The Shuwwaffa role in society has survived and has been transformed through urbanization in order to still serve an active function in a modern society. However, it is interesting that this niche was and still is prevalent even though these women are practicing magic in order to promote agency for women in a male dominated society.
The Shawaffat are categorized into four categories: spirit medium/seer, spirit medium/spell breaker and caster, cult leader/spirit possession healing, and “therapist.” The first three categories are roles of Shawaffa, which existed before in society, but the last one is a construction developed from modernity. All of these roles are meant to serve and help women afflicted with a variety of spirit related problems. This folk role of the Shuwwaffa is holding on to legitimacy because they are pursuing problems related to Jnun, which is mentioned in the Koran.

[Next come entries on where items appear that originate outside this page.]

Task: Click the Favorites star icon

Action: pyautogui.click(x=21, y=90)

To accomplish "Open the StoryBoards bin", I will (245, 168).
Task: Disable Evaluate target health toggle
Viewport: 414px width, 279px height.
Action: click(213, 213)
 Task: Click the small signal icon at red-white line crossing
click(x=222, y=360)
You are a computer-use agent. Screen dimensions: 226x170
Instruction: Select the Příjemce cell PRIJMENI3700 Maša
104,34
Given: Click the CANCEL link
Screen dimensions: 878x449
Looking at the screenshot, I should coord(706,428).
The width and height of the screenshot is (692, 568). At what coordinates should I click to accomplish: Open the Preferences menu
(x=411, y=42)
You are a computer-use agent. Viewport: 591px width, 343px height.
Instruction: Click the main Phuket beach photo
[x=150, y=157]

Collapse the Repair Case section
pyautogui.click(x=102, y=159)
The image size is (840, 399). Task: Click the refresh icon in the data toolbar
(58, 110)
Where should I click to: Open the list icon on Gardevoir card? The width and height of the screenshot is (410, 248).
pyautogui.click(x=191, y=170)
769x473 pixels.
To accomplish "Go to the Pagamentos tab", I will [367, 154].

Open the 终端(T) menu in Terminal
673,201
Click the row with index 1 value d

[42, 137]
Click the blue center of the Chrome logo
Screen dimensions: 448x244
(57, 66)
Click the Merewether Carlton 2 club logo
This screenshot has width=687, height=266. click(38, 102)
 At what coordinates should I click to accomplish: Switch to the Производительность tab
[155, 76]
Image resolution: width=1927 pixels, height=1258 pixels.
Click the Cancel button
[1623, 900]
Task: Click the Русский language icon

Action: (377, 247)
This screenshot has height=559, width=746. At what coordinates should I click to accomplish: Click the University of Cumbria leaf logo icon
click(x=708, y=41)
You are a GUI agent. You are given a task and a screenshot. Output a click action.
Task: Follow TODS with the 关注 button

I find this interesting because they are using magic as a way to counteract the jinn, which could be perceived as witchcraft, a practice that is prohibited in normative religion. However, like the Hamadsha, becoming a Shawaffa is an elevation of status. This creates a double standard within this society where some women practicing magic are deemed a hindrance towards society (witch) or a symbol of women empowerment (Shawaffa). This leads me to believe that a Shuwwaffa is essentially an accepted form of witchcraft.
Regardless, the Shuwwaffat are a significant part of society even though they are arguably practicing a traditional taboo practice. Their response to modernity made these women innovate their roles through the use of advertisements, calling cards, and access to money. These innovations allow the Shawaffat to continue to be a functioning part in society.